We are assessing the social, economic and environmental impacts associated with Australia's natural gas industry.
Risk and benefits for society
Australia has vast resources of both coal seam gas (CSG) and shale gas, both of which have the potential to make a significant contribution to the Australian energy portfolio. The extraction of resources such as CSG are among the most recent changes and challenges to our environment and rural communities, bringing risks as well as benefits to society.
A collaborative research alliance
Through the Gas Industry Social & Environmental Research Alliance (GISERA), we are working with communities, government and industry to research the environmental, social and economic impacts associated with Australia's natural gas industry.
Research on social and economic impacts and opportunities informs and supports change in regional areas and communities affected by CSG development. It also provides a legacy of knowledge that enables communities to benefit from future resource developments.
Assessing social and environmental impacts
Through GISERA, we conduct a range of research including agricultural land management, surface and groundwater, marine environment, social and economic, terrestrial biodiversity and greenhouse gas emissions.
We are also investigating the potential impacts of CSG development on water resources through the Australian Government's Bioregional Assessment Programme, as well as working to measure the impact of fugitive emissions from CSG.
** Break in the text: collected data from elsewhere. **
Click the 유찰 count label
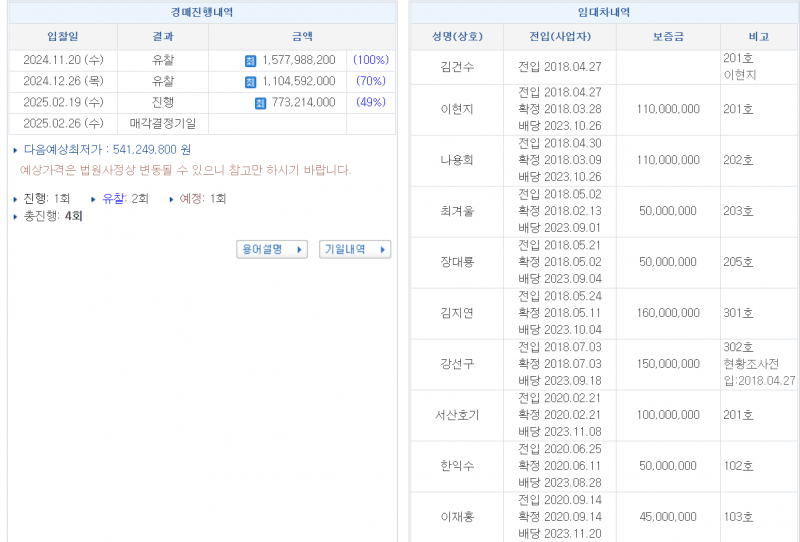The width and height of the screenshot is (800, 542). 113,199
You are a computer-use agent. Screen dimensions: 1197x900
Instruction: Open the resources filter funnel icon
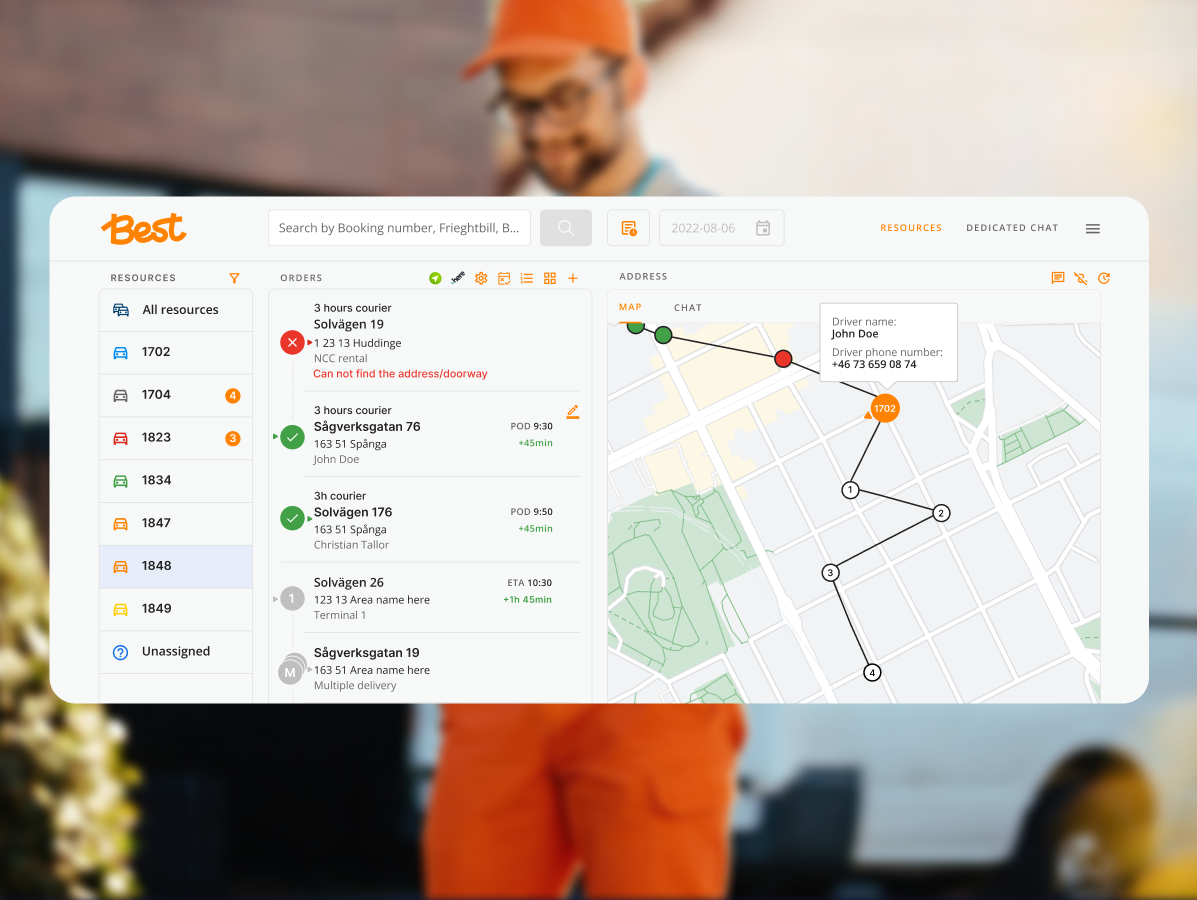[x=234, y=278]
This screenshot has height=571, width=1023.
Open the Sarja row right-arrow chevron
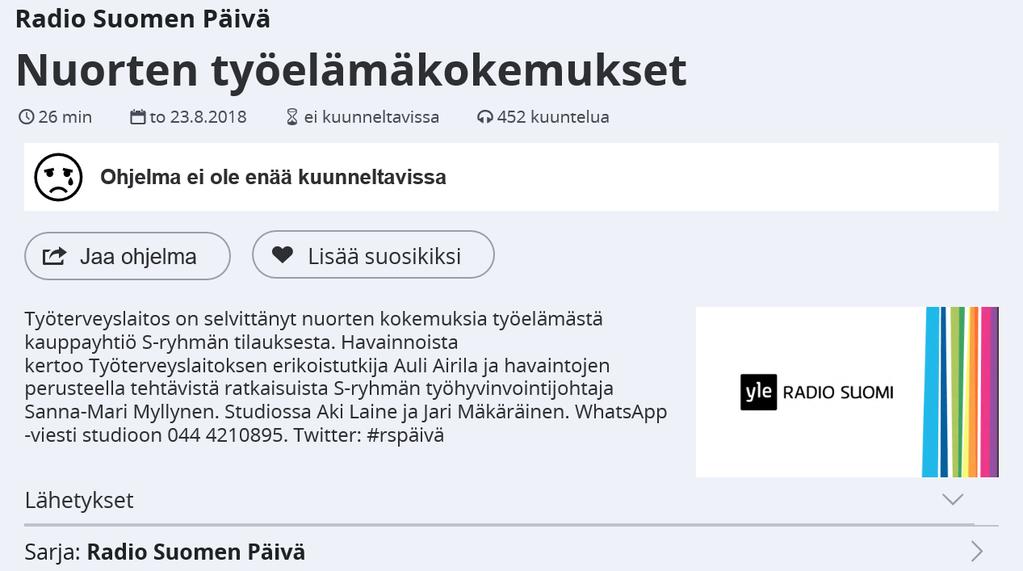click(977, 551)
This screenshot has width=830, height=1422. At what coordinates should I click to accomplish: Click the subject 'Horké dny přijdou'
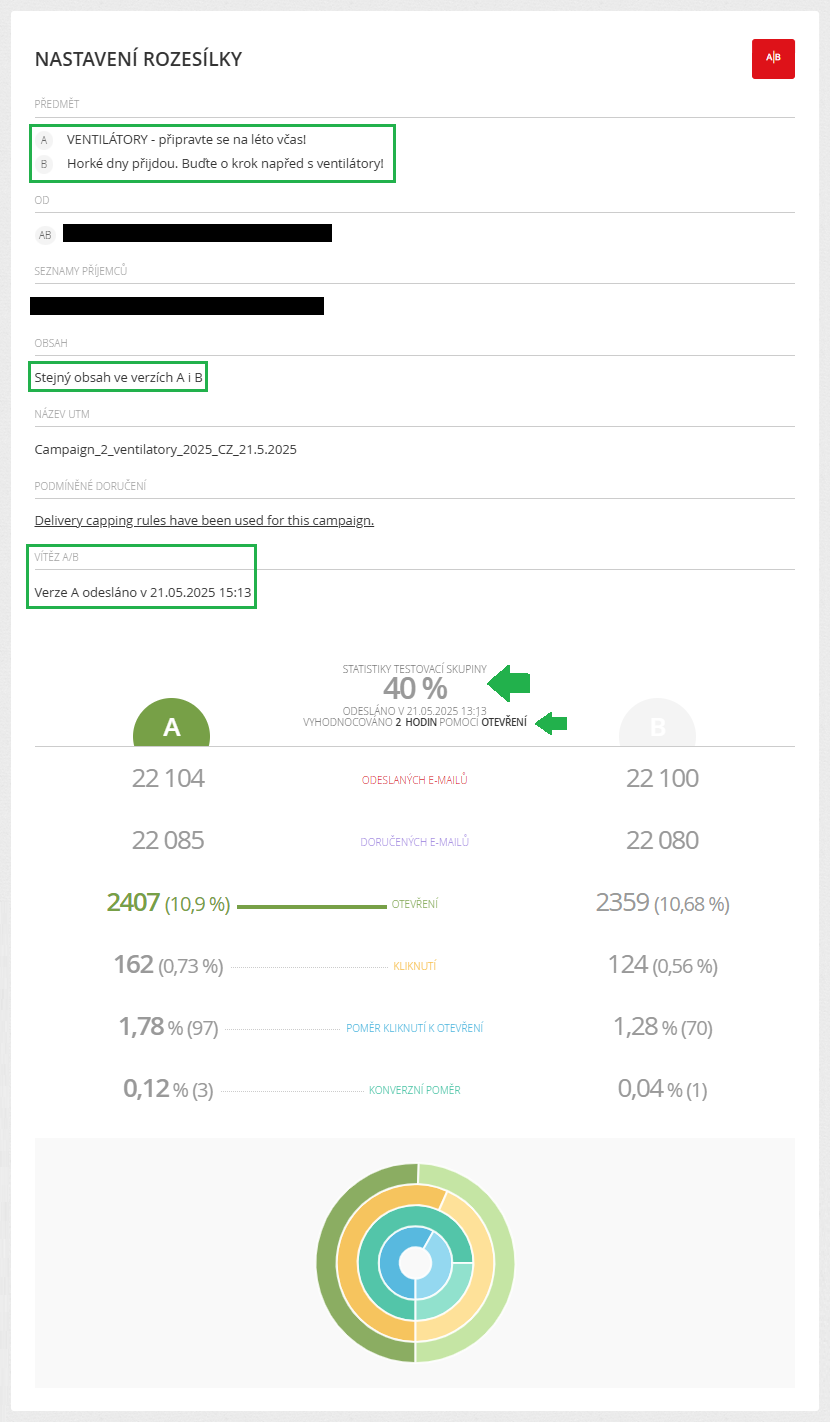point(225,163)
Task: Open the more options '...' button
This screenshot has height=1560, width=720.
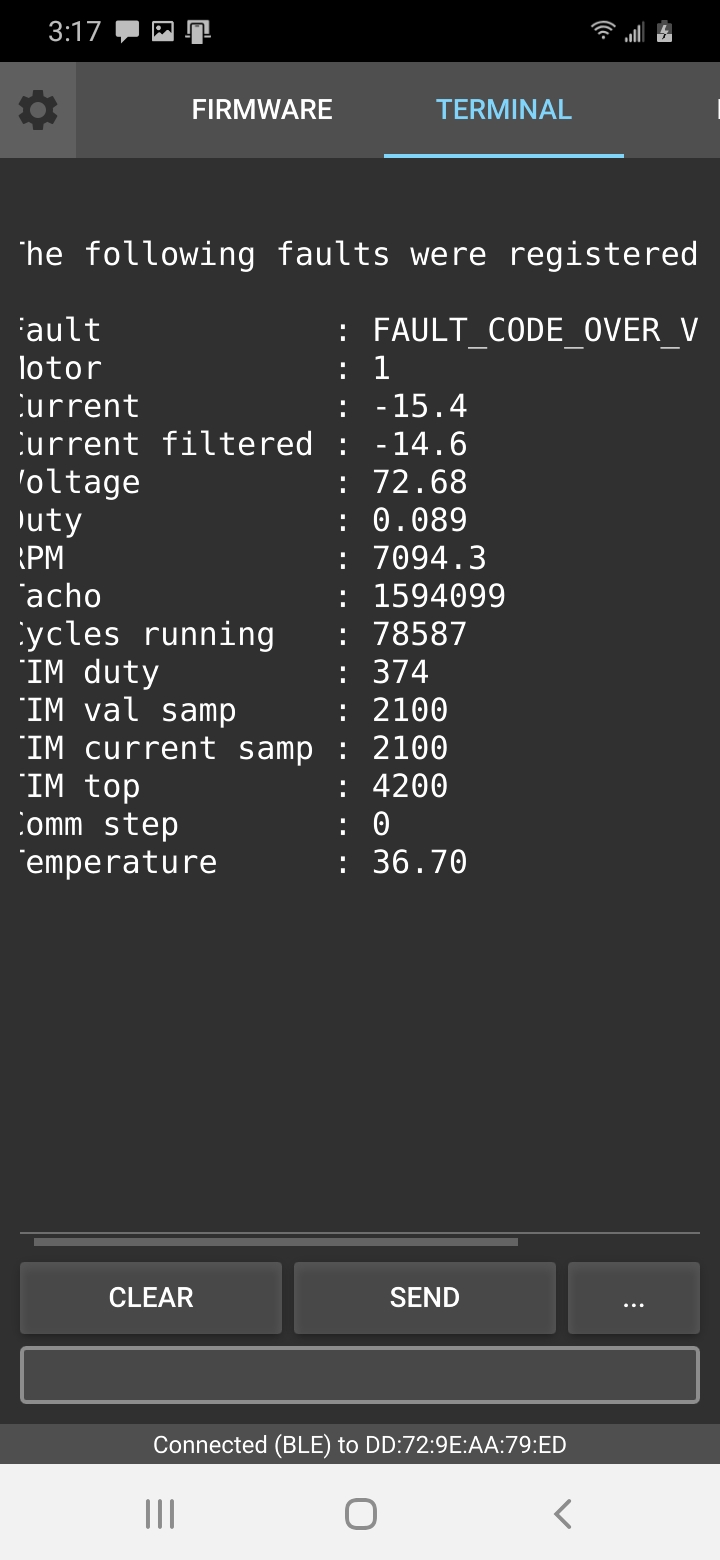Action: (633, 1297)
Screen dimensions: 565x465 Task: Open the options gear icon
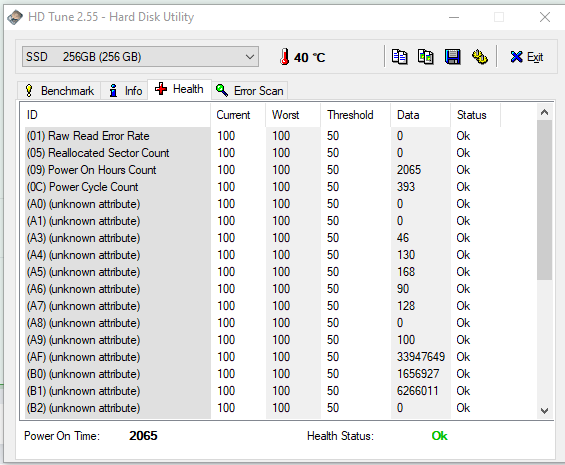pos(480,57)
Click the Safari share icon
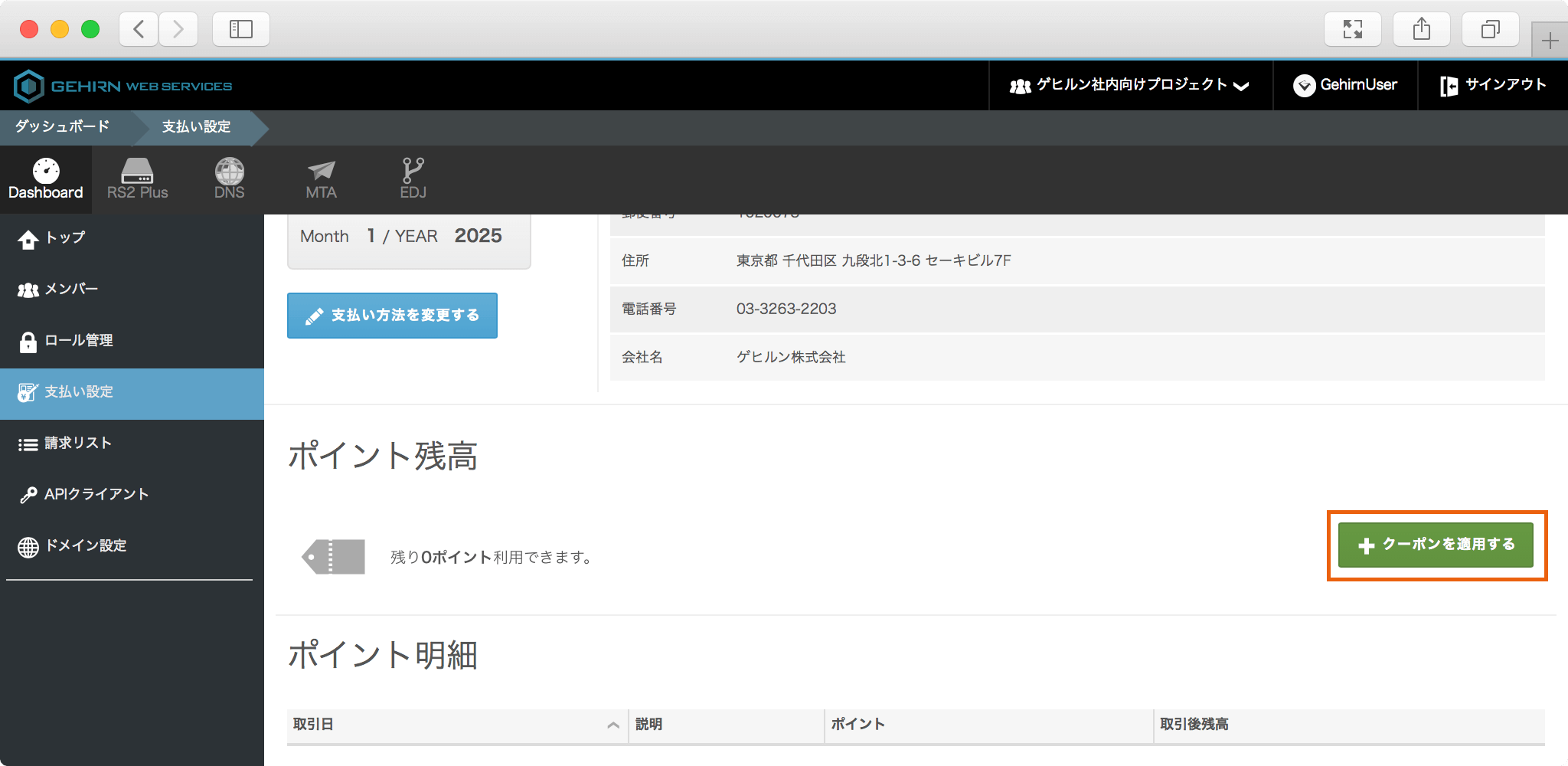The height and width of the screenshot is (766, 1568). [1421, 30]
This factsheet sets out what the science tells us about methane emission sources from CSG wells, pipelines, compressors and other infrastructure associated with CSG production, and their importance in warming the earth’s climate.
- What does science tell us about fugitive methane emissions from unconventional gas? [pdf · 1mb]
- What does science tell us about fugitive methane emissions from unconventional gas? HTML (20 KB)
Methane seeps in the Condamine River
A fact sheet has been developed by CSIRO researchers with expertise in hydrogeology, geology, ecology and biogeochemistry to summarise what we currently know about these methane seeps in the Condamine River (Queensland) including natural and human causes, and the human and environmental health and safety impacts of methane escaping from underground.